During this time too, Mindanao saw the reemergence of Ilaga, a vigilante group that first fought against the moro rebellion in the 70s. The first time I heard about the group was in the late 70s when I was told that two distant relatives who lived in Zamboanga City were members of the dreaded “Ilongo Landgrabbers Association.” I was innocent then and I did not know what it meant. Only recently that I know both already died long time ago when they were hijacked in sea of Zamboanga. Details were sketchy. I am not really sure if that was the real name behind the acronym that means “rat or rodent.” They were dreaded because, I was told, that they would eat the ears of their fallen enemies. A convicted priest killer Norberto Manero, an ilaga member of leader (?), was widely believed to have eaten the “brains” of his victim Fr. Tulio Favali after killing him during the 80s. Manero had already fully served his sentence. In an interview by a tv network, an ilaga leader vouched that they still do this grisly practice eating the thigh of their enemy. “You want to eat?” he asked the news reporter who probably felt the morbidness of the practice.

The reemergence of the vigilante group that had vowed to fight against the MILF is simply fueling the tension in Mindanao. But I don’t know if we can blame the civilians for arming themselves after what had happened to the helpless civilians in Kolambugan (Lanao del Norte). I don't know if I would do the same if I am in their shoes.
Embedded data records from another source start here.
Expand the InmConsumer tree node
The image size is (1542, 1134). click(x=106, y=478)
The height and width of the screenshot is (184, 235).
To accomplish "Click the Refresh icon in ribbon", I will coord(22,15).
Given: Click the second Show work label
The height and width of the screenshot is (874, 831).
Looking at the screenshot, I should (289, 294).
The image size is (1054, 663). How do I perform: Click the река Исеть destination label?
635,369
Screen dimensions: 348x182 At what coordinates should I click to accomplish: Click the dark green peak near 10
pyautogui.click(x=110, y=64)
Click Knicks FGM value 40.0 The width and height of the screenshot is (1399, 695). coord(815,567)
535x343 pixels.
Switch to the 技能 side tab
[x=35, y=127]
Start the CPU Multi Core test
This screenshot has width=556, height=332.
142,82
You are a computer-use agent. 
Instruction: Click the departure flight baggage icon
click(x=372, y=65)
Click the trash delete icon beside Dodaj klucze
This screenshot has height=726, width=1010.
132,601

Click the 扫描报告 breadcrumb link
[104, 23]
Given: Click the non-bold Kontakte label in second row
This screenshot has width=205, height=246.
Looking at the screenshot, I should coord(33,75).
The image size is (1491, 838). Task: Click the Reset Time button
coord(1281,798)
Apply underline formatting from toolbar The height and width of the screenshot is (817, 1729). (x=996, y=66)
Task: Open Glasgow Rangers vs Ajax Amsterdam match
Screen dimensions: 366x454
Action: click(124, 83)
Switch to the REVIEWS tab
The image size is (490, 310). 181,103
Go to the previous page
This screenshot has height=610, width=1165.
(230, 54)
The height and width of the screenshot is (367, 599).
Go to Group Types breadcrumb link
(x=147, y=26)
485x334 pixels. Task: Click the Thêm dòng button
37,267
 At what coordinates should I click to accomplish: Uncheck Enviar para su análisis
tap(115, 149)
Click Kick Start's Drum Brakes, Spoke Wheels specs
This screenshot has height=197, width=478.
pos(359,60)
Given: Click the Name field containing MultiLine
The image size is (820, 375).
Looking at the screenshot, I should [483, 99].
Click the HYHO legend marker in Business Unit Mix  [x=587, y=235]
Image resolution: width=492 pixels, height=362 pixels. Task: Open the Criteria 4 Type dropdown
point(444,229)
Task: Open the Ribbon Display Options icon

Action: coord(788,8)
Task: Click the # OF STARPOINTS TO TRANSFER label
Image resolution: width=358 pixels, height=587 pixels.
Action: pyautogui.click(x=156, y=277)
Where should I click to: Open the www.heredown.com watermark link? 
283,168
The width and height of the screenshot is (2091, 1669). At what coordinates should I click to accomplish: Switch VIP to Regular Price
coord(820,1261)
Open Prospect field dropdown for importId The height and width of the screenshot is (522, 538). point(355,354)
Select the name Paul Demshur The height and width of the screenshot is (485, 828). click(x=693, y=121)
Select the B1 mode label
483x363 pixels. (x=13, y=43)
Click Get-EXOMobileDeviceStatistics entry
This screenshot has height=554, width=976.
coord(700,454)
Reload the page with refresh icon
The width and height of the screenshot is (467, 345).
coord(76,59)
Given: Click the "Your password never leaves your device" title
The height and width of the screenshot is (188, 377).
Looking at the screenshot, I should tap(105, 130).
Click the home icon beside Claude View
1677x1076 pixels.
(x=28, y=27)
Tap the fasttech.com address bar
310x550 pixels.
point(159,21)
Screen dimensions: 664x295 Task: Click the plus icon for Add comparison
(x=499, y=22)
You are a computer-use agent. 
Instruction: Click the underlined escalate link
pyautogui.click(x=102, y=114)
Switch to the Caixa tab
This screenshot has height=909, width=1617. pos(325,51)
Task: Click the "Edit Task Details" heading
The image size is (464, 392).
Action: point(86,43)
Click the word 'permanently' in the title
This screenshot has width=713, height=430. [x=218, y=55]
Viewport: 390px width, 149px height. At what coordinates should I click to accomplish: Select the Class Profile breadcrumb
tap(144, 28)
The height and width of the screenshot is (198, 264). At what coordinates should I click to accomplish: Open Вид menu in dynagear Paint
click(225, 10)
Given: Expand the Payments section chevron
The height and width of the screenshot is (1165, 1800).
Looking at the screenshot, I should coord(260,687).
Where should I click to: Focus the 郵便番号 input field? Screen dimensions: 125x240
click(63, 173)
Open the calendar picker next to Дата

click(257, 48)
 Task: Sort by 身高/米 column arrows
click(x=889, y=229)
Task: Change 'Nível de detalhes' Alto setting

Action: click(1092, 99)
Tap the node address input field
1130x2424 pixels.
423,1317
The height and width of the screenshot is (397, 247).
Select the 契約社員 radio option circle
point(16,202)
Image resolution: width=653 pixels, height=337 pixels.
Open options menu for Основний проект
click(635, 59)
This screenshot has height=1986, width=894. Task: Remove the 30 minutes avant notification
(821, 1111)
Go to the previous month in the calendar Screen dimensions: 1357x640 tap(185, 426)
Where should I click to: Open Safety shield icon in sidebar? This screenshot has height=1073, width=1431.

Anyway, I was away from blogging or posting for the past few days. And one of the important events I engaged into these past days was a brief orientation on press work for a group of student writers from a public secondary school - the F. Bangoy National Highschool along Sasa this city. That was last Saturday, August 30. I discussed the basics on news gathering, writing, layout, editorial cartooning and actual printing production. This is my turf and my forte. The group decided to lay down the production target with their maiden issue to come out by October 2008 in time for a national event... I forgot what was it. The young campus writers are under the tutelage of Ms. Josephine Marcos (one who is standing in the third photo). I was happy to mingle with the kids and shared with them what I know about newspapering. Start them young, I could hear one motto (who says it?) and that was it - these kids will soon become journalists in our midst. Kids, no AC/DC huh?! AC/DC is attack and collect, defend and collect. LOL.

(The photos were taken by Ritzmond Cubian, a budding young photographer from the group, using my phone.)